What the exercise asks — Transcribe the listing in full, word for word; pictures do not belong in the copy.

Task material —
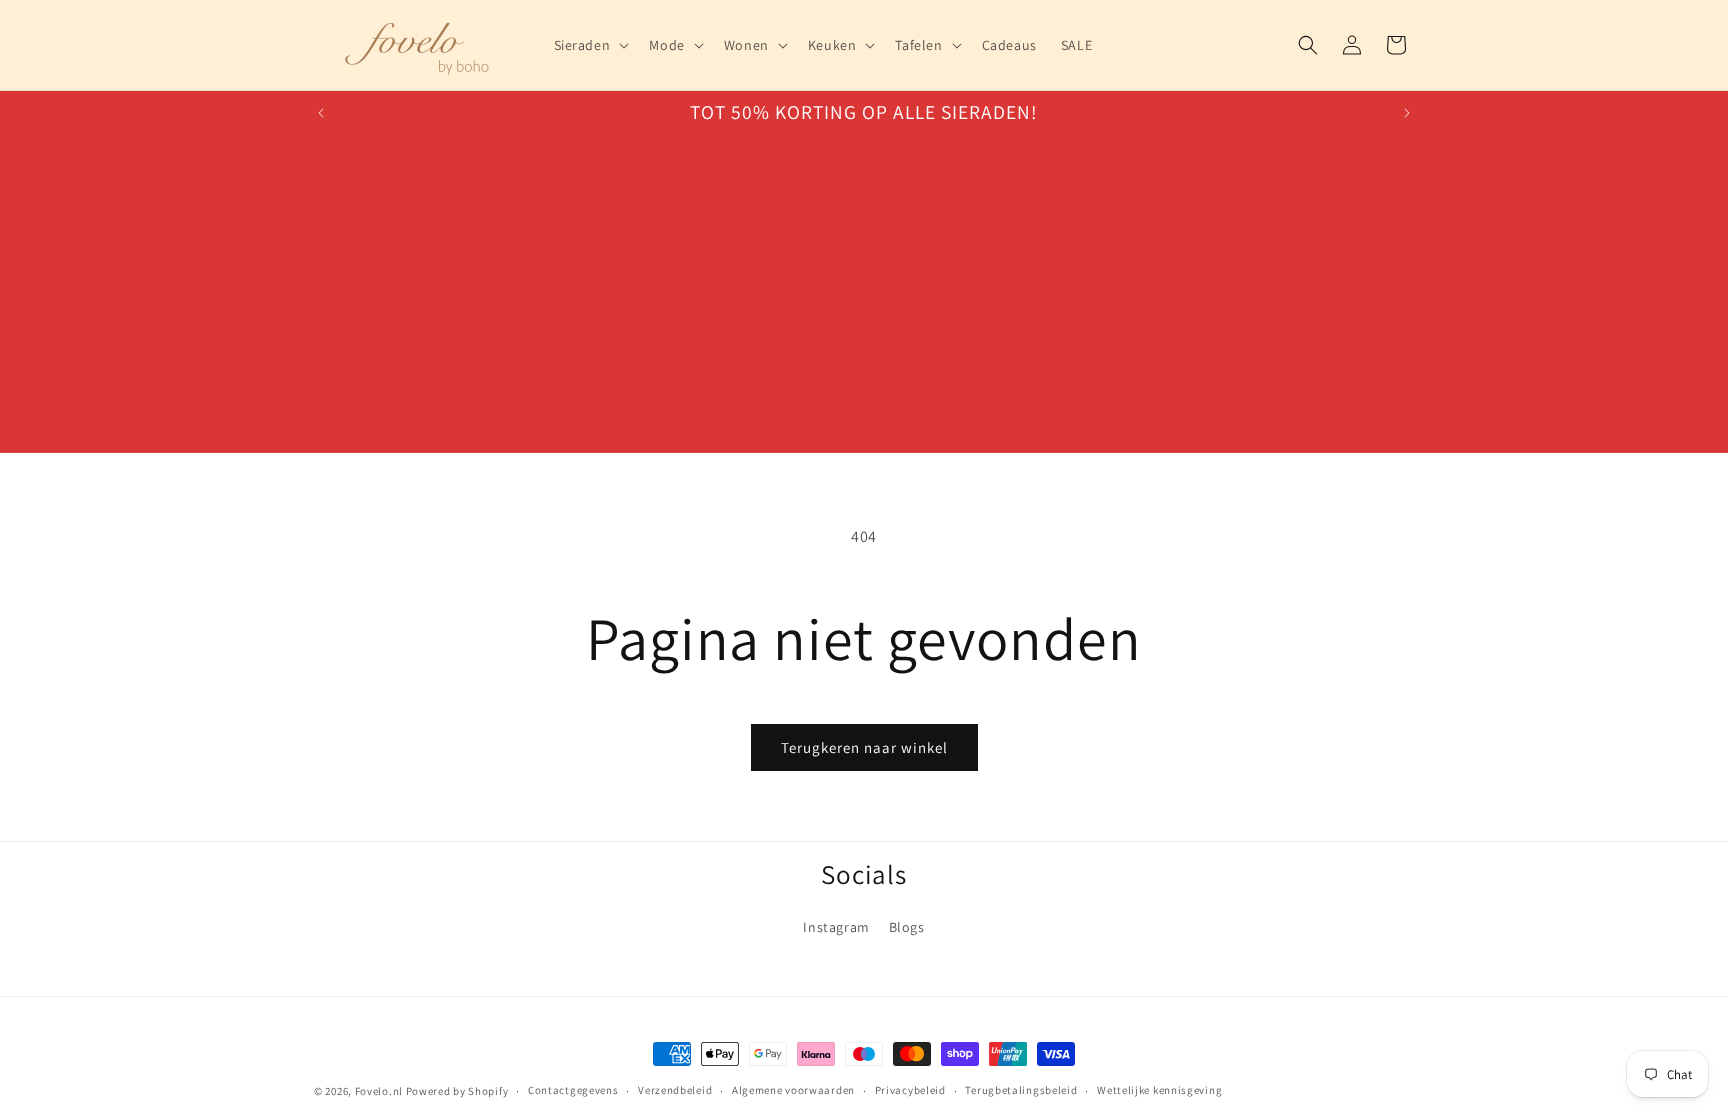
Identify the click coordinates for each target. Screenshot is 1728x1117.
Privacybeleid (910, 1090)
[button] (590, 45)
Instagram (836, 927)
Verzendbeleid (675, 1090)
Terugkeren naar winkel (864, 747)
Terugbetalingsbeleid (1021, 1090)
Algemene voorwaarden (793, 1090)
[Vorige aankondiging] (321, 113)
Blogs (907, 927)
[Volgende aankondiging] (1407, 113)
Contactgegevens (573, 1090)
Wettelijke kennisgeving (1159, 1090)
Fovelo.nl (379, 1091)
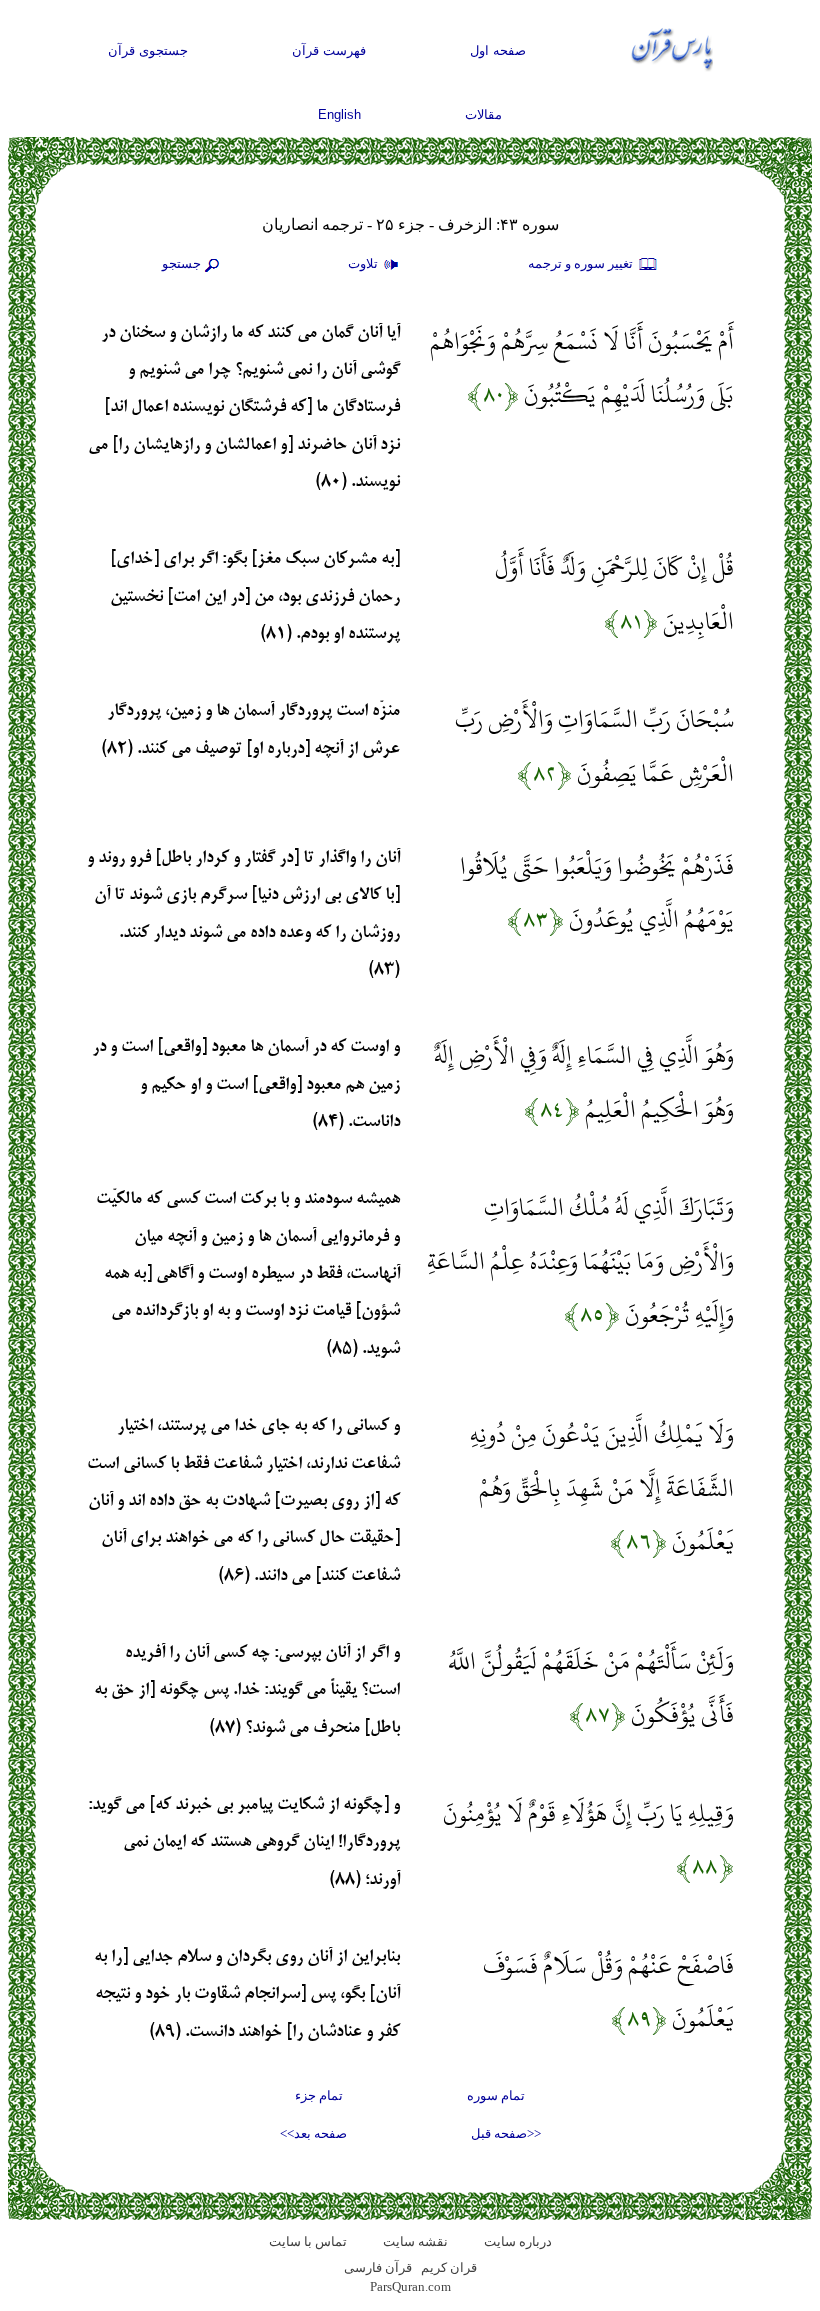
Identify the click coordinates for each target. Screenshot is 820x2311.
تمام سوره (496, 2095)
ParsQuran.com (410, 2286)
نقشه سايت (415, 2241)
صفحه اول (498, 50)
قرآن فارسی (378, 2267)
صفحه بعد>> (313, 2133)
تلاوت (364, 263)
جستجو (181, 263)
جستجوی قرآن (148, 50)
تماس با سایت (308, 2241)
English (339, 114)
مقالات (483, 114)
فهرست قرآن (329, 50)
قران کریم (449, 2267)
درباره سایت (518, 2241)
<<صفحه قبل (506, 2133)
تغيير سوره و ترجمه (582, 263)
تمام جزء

Answer to the exercise —
Identify the click coordinates for each target. Screenshot is 1728x1117.
Privacybeleid (910, 1090)
[button] (590, 45)
Instagram (836, 927)
Verzendbeleid (675, 1090)
Terugkeren naar winkel (864, 747)
Terugbetalingsbeleid (1021, 1090)
Algemene voorwaarden (793, 1090)
[Vorige aankondiging] (321, 113)
Blogs (907, 927)
[Volgende aankondiging] (1407, 113)
Contactgegevens (573, 1090)
Wettelijke kennisgeving (1159, 1090)
Fovelo.nl (379, 1091)
Identify the click coordinates for each target. Screenshot is 820x2311.
تمام سوره (496, 2095)
ParsQuran.com (410, 2286)
نقشه سايت (415, 2241)
صفحه اول (498, 50)
قرآن فارسی (378, 2267)
صفحه بعد>> (313, 2133)
تلاوت (364, 263)
جستجو (181, 263)
جستجوی قرآن (148, 50)
تماس با سایت (308, 2241)
English (339, 114)
مقالات (483, 114)
فهرست قرآن (329, 50)
قران کریم (449, 2267)
درباره سایت (518, 2241)
<<صفحه قبل (506, 2133)
تغيير سوره و ترجمه (582, 263)
تمام جزء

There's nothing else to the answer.